→ **WHAT TO PRODUCE**
Please tally how many lines of the material below include the word "agent", giving only the number.

= = = = =

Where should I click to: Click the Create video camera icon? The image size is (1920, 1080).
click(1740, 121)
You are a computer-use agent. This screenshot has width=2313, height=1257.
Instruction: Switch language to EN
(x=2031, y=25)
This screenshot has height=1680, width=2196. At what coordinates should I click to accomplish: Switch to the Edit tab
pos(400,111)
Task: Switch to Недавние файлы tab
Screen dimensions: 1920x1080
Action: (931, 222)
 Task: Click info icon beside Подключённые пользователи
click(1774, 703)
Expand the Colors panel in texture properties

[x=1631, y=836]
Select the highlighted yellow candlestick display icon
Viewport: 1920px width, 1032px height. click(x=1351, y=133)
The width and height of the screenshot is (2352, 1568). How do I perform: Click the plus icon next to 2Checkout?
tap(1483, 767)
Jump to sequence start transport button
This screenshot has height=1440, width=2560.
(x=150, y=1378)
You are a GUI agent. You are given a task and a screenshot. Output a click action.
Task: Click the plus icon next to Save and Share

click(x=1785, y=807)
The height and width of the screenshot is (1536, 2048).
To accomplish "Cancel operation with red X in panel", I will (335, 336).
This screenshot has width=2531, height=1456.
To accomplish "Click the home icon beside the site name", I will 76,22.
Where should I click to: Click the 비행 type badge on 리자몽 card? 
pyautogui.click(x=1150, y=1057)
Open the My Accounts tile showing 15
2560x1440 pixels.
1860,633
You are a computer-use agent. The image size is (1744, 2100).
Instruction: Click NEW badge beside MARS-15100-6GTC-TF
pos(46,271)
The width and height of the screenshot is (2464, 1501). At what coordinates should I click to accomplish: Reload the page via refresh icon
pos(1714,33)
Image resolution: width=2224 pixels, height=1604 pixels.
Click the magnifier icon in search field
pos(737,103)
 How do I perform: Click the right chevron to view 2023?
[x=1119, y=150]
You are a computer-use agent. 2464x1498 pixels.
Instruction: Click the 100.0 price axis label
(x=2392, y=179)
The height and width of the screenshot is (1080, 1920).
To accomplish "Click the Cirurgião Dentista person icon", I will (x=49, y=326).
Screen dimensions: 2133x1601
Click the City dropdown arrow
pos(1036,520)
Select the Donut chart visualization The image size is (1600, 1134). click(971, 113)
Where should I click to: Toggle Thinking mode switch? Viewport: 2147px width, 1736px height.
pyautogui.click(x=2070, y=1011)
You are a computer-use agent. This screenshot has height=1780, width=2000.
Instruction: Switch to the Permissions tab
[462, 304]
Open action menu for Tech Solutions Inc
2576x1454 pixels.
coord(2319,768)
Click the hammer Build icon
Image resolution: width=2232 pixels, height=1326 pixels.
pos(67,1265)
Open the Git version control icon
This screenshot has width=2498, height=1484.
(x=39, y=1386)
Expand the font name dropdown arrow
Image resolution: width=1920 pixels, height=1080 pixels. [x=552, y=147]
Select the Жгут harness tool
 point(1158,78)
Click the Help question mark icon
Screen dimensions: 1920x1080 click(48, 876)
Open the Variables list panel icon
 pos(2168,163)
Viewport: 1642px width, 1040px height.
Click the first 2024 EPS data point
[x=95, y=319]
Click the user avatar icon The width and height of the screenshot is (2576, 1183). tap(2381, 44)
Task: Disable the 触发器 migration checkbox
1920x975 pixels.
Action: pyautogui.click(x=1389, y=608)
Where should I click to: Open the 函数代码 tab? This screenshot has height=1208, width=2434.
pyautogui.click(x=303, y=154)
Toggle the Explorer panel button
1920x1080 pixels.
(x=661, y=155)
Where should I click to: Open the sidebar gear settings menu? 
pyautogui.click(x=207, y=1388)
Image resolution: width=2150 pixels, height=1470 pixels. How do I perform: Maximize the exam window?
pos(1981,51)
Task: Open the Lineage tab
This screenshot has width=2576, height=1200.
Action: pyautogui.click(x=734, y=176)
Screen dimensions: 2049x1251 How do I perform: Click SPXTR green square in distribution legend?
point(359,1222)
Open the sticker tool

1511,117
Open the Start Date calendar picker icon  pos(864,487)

= = = = =

→ **TASK RESULT**
5